◆ Task brief
Exact copy, pictures excluded: print the lines from the one with "The height and" through the final line of the records.

[Stored items]
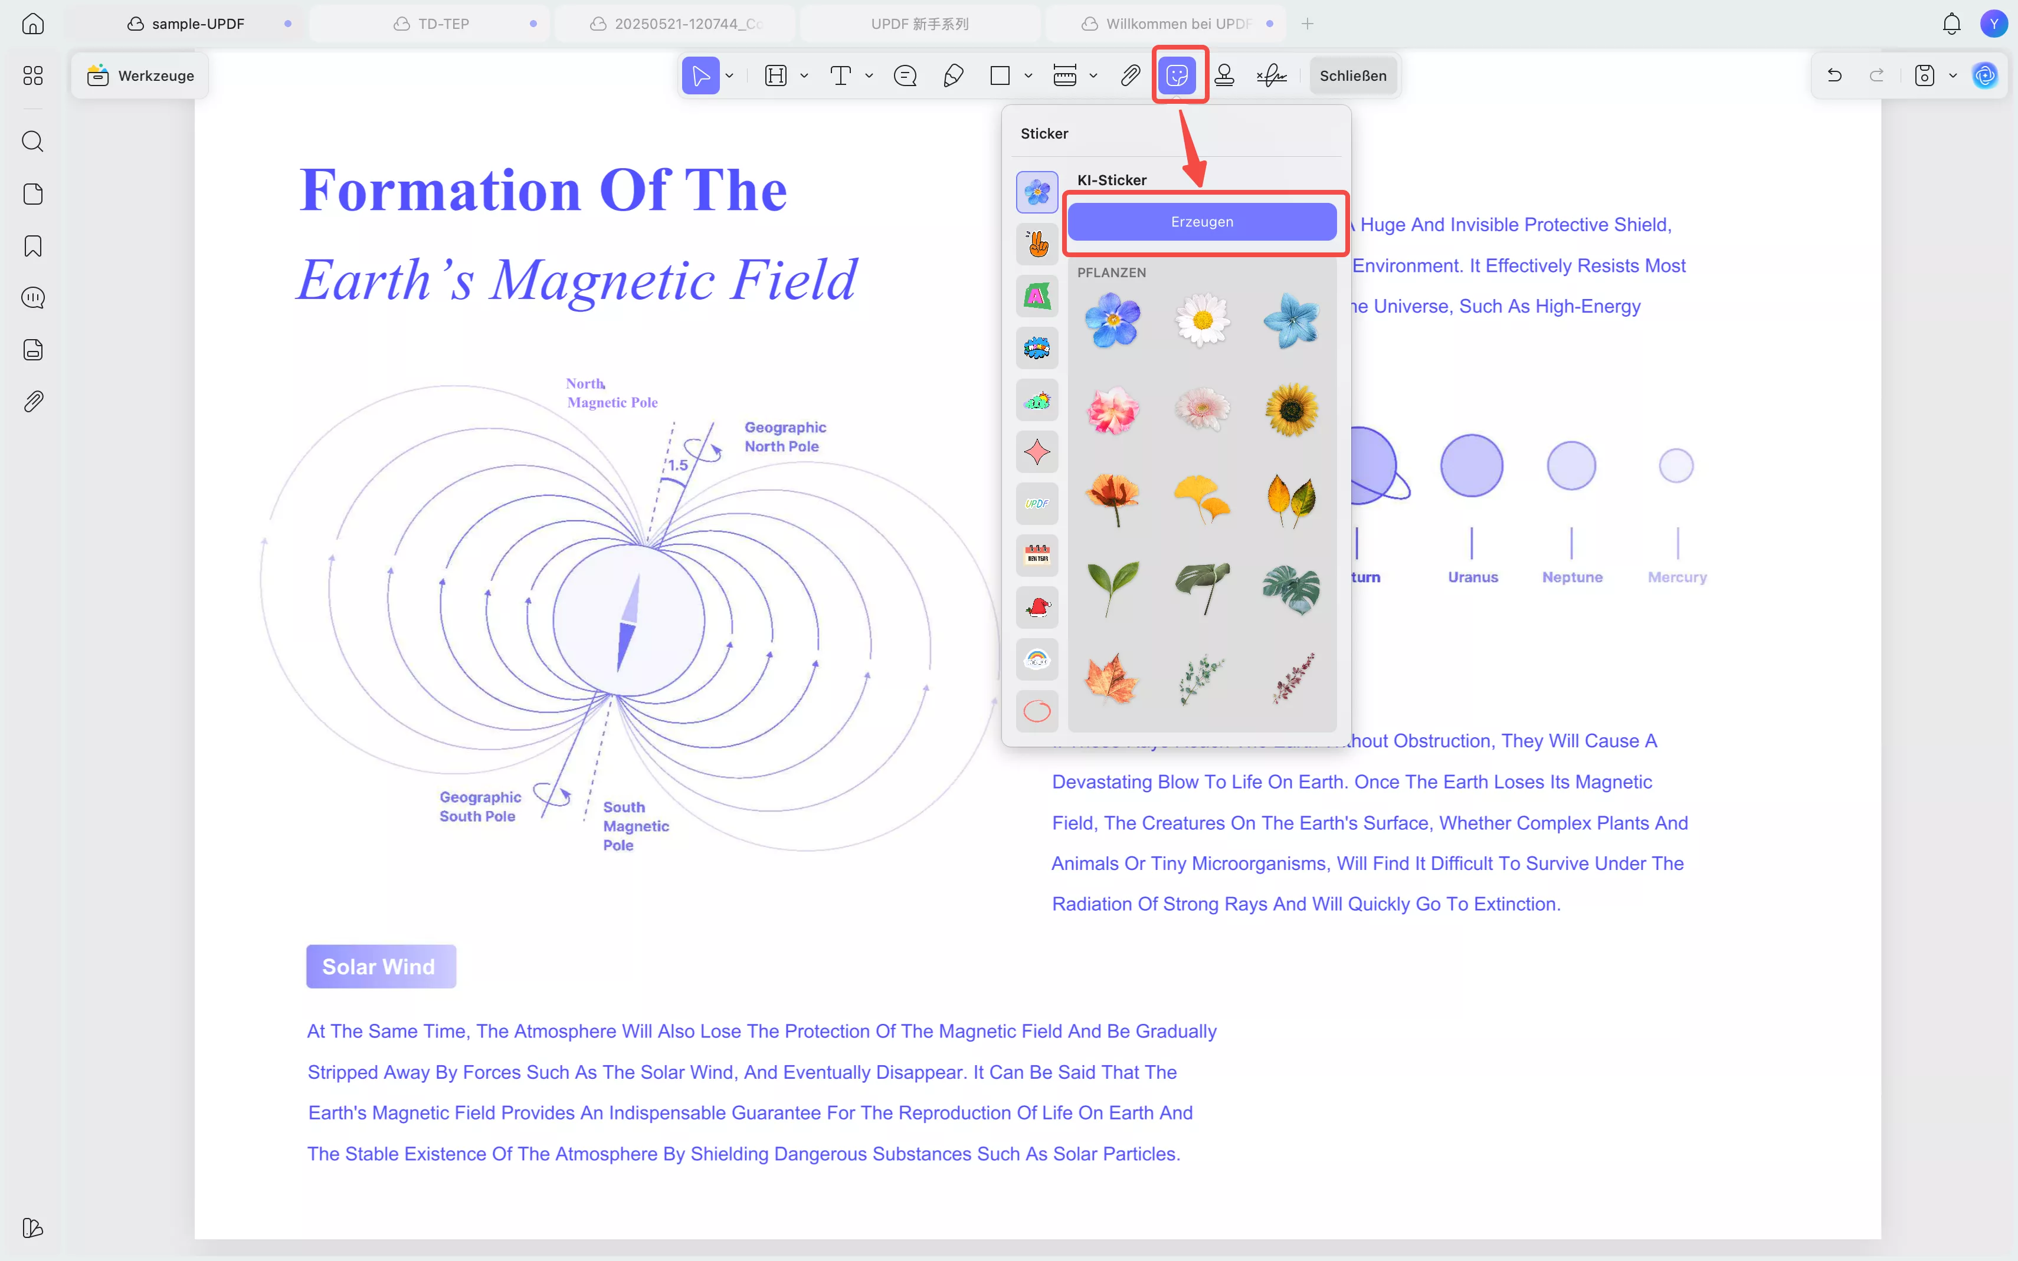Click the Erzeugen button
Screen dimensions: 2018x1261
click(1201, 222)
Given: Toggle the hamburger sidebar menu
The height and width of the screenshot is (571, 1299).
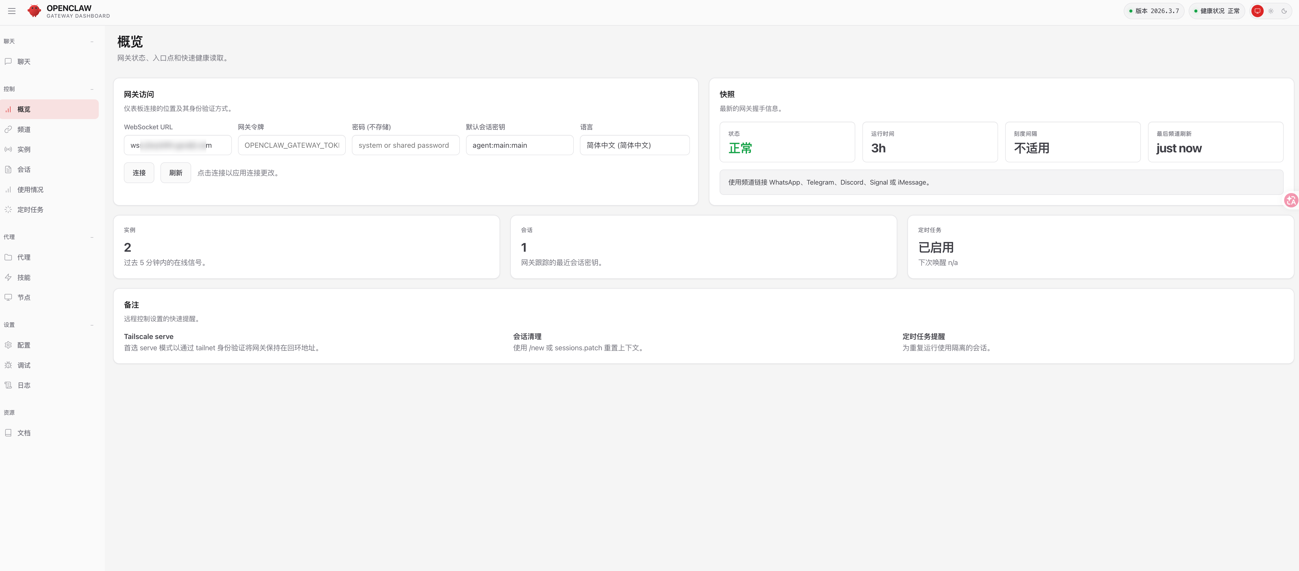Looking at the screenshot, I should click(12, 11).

◆ Exercise solution
The height and width of the screenshot is (571, 1299).
Looking at the screenshot, I should click(12, 11).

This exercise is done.